:: Data excerpts ::
◇ ◇ ◇ ◇ ◇

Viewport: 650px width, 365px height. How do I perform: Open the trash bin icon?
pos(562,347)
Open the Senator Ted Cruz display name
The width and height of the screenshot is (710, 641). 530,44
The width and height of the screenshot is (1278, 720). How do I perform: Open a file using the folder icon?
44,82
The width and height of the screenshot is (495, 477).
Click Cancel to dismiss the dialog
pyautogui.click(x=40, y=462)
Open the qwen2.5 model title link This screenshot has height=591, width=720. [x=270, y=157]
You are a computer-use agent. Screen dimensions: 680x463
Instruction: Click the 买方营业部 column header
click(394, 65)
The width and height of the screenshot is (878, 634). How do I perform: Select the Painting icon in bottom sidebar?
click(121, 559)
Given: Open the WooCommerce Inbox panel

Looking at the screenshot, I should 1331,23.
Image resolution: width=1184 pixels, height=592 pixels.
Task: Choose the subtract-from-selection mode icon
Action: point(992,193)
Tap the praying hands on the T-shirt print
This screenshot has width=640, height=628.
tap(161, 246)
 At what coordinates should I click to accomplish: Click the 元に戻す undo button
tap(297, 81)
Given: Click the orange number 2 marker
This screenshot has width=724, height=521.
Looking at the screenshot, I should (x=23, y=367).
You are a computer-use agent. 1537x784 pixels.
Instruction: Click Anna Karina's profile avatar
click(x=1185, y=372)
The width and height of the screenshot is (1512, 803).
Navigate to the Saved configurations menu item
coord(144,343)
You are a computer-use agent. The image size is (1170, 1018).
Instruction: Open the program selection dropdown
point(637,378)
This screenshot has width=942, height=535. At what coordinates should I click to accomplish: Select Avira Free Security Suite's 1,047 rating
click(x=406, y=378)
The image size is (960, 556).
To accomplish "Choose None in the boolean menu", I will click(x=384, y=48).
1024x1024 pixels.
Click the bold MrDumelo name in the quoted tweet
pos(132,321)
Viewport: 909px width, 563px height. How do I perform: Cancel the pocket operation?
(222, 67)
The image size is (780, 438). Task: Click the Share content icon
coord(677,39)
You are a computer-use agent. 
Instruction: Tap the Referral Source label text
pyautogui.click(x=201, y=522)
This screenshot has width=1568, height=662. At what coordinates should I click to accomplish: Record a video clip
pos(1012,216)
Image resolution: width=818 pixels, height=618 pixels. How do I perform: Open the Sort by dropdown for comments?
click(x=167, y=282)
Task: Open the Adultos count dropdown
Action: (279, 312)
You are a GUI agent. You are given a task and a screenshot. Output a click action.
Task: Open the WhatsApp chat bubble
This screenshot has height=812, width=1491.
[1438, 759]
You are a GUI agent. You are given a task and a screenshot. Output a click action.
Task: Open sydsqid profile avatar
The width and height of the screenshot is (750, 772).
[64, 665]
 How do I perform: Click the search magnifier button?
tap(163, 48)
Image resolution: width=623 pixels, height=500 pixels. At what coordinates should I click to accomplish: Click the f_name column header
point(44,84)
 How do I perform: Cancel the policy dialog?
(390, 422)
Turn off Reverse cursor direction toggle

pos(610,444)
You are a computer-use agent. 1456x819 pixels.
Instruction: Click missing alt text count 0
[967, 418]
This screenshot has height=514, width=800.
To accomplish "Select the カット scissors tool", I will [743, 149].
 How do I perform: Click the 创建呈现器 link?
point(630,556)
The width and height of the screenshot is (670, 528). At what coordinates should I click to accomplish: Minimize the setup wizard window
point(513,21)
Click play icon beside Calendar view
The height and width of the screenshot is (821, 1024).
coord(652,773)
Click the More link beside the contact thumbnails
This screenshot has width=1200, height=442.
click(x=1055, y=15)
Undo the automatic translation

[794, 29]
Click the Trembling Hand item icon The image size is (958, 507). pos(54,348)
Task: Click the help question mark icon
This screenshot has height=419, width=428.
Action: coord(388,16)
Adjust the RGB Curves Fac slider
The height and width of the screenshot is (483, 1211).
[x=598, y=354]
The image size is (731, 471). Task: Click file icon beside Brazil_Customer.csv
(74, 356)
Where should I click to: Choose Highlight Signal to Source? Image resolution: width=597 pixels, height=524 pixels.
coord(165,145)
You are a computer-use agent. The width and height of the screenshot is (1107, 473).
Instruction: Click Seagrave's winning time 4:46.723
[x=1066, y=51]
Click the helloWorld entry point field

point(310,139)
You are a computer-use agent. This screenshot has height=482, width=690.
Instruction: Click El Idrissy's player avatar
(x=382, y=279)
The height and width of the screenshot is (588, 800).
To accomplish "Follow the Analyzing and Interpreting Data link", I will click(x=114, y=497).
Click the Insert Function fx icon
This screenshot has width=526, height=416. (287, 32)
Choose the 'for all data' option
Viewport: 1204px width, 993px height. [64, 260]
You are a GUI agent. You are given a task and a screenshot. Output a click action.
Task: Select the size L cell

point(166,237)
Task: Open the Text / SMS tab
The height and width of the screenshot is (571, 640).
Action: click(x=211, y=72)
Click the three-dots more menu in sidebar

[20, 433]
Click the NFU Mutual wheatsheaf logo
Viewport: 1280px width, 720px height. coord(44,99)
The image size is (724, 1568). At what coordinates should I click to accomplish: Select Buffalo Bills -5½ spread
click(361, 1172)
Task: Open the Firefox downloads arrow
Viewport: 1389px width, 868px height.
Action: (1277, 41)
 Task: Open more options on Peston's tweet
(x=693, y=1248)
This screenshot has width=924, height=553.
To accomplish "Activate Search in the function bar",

◇ ◇ ◇ ◇ ◇

:: What is being asked ::
Looking at the records above, please output exactly the lines that run from the one holding "Instruction: Click El Idrissy's player avatar" to the final line, and only those.

:: Solution to this problem ::
Instruction: Click El Idrissy's player avatar
(x=382, y=279)
The height and width of the screenshot is (588, 800).
To accomplish "Follow the Analyzing and Interpreting Data link", I will click(x=114, y=497).
Click the Insert Function fx icon
This screenshot has width=526, height=416. (287, 32)
Choose the 'for all data' option
Viewport: 1204px width, 993px height. [64, 260]
You are a GUI agent. You are given a task and a screenshot. Output a click action.
Task: Select the size L cell

point(166,237)
Task: Open the Text / SMS tab
The height and width of the screenshot is (571, 640).
Action: click(x=211, y=72)
Click the three-dots more menu in sidebar

[20, 433]
Click the NFU Mutual wheatsheaf logo
Viewport: 1280px width, 720px height. coord(44,99)
The image size is (724, 1568). At what coordinates should I click to accomplish: Select Buffalo Bills -5½ spread
click(361, 1172)
Task: Open the Firefox downloads arrow
Viewport: 1389px width, 868px height.
Action: (1277, 41)
 Task: Open more options on Peston's tweet
(x=693, y=1248)
This screenshot has width=924, height=553.
To accomplish "Activate Search in the function bar",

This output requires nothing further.